To prove if a function is one-to-one, it says that I have to show that for elements $a$ and $b$ in set $A$, if $f(a) = f(b)$, then $a = b$. I understand this to mean that if two elements in a domain map to the the same element in a codomain, then for the function to be one-to-one, they must be the same element because by definition, a one-to-one function has at most one element in the domain mapped to a particular element in the co-domain. Did I understand this correctly?
Then to prove that the function is onto, I'm reading an example that says "let's prove that $f: \mathbb{R} \rightarrow \mathbb{R}$ defined by $f(x) = 5x+2$ is onto, where $\mathbb{R}$ denotes the real numbers. We let $y$ be a typical element of the codomain and set up the equation $y =f(x)$. then, $y = 5x+2$ and solving for $x$ we get $x ={y-2\over 5}$. Since $y$ is a real number, then ${y-2\over 5}$ is a real number and $f({y-2\over 5})=5({y-2\over 5})+2=y.$
I'm not really seeing how that proves anything, so can anybody explain this to me?
Best Answer
Yes, your understanding of a one-to-one function is correct.
A function is onto if and only if for every $y$ in the codomain, there is an $x$ in the domain such that $f(x) = y$.

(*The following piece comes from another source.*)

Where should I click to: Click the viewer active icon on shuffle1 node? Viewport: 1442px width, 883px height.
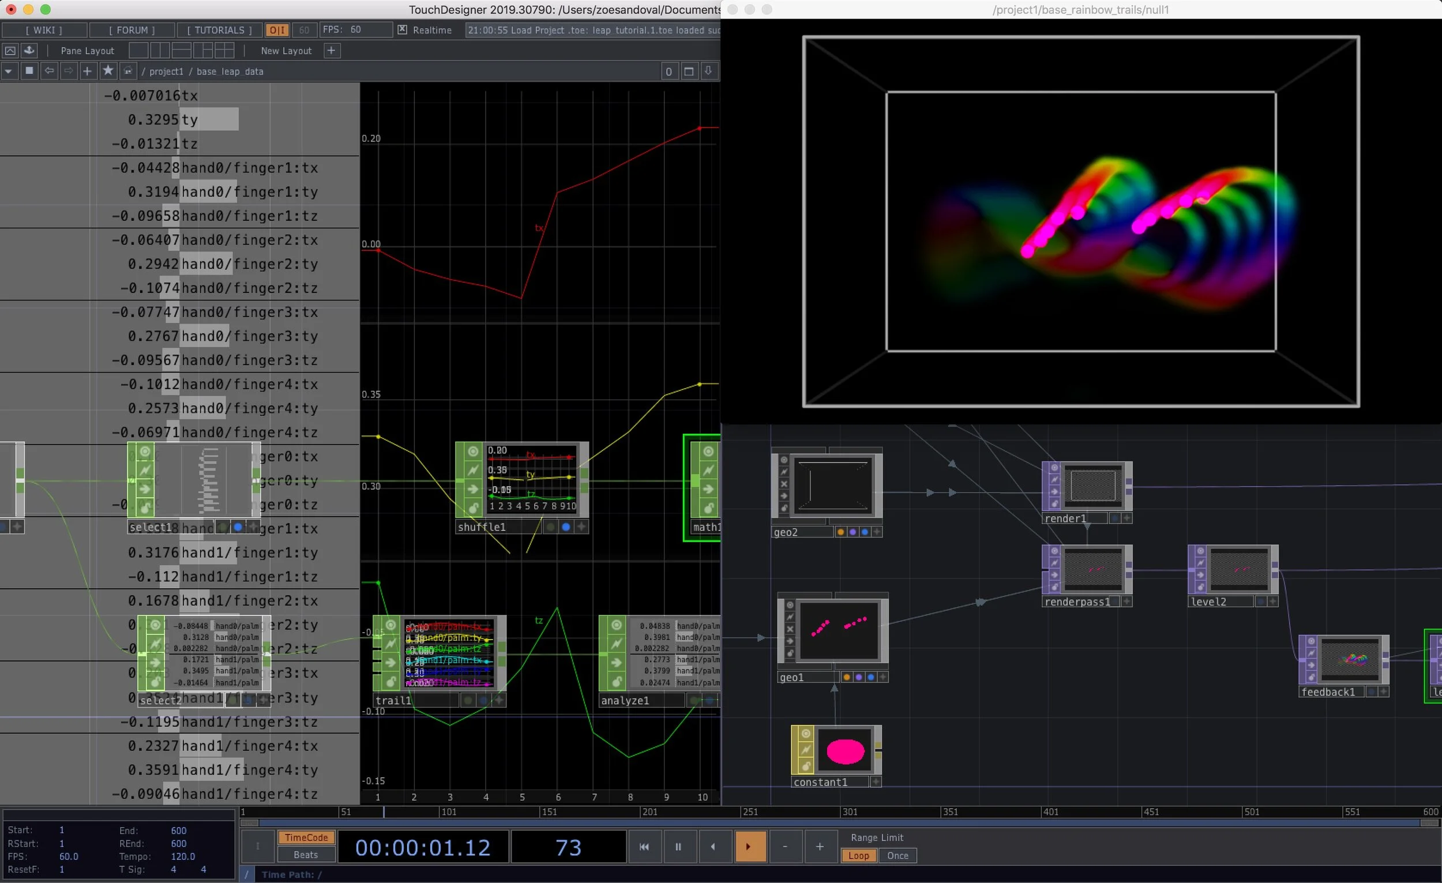(473, 451)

So in the example you give, $f:\mathbb R \to \mathbb R,\quad f(x) = 5x+2$, the domain and codomain are the same set: $\mathbb R.\;$ Since, for every real number $y\in \mathbb R,\,$ there is an $\,x\in \mathbb R\,$ such that $f(x) = y$, the function is onto. The example you include shows an explicit way to determine which $x$ maps to a particular $y$, by solving for $x$ in terms of $y.$ That way, we can pick any $y$, solve for $f'(y) = x$, and know the value of $x$ which the original function maps to that $y$.
Side note:
Note that $f'(y) = f^{-1}(x)$ when we swap variables. We are guaranteed that every function $f$ that is onto and one-to-one has an inverse $f^{-1}$, a function such that $f(f^{-1}(x)) = f^{-1}(f(x)) = x$.